TASK DIRECTIONS |
Everything from the line with "Nasz sklep stacjonarny (81, 800)" through the last line of the records below should be copied exactly, both ends included.

::::

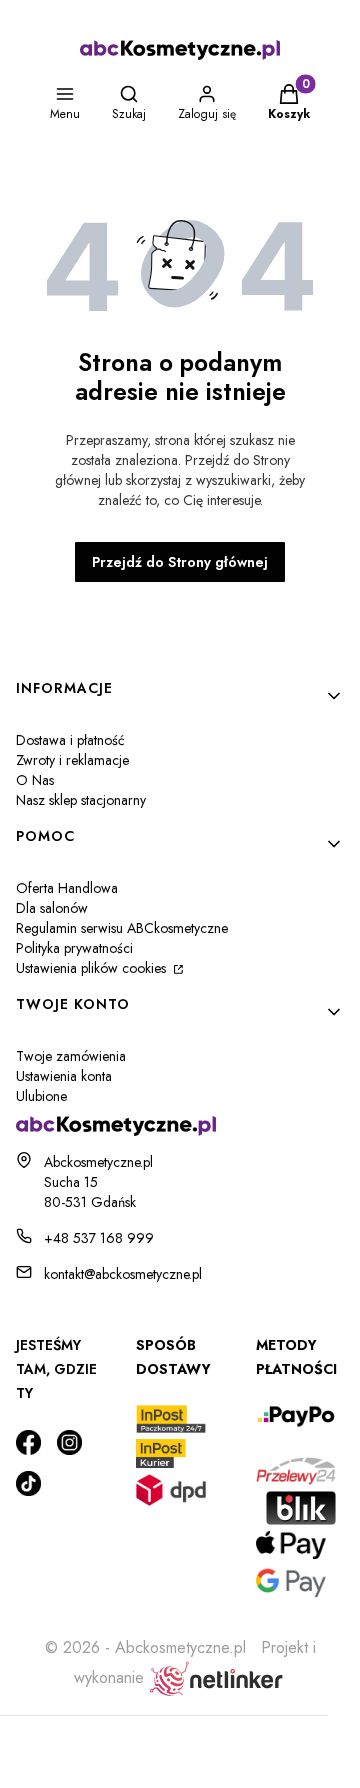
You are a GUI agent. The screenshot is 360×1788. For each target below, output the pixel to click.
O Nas (35, 780)
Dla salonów (52, 908)
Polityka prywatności (74, 948)
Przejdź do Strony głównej (180, 562)
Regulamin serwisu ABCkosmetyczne (122, 928)
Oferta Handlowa (67, 888)
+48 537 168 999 (99, 1238)
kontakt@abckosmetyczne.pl (123, 1274)
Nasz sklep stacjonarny (81, 800)
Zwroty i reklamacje (72, 760)
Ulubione (41, 1096)
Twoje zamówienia (71, 1056)
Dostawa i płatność (70, 740)
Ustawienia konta (64, 1076)
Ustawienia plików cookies (93, 968)
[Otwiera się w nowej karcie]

::::

ANSWER TO THIS PROBLEM |
Nasz sklep stacjonarny (81, 800)
Zwroty i reklamacje (72, 760)
Ulubione (41, 1096)
Twoje zamówienia (71, 1056)
Dostawa i płatność (70, 740)
Ustawienia konta (64, 1076)
Ustawienia plików cookies (93, 968)
[Otwiera się w nowej karcie]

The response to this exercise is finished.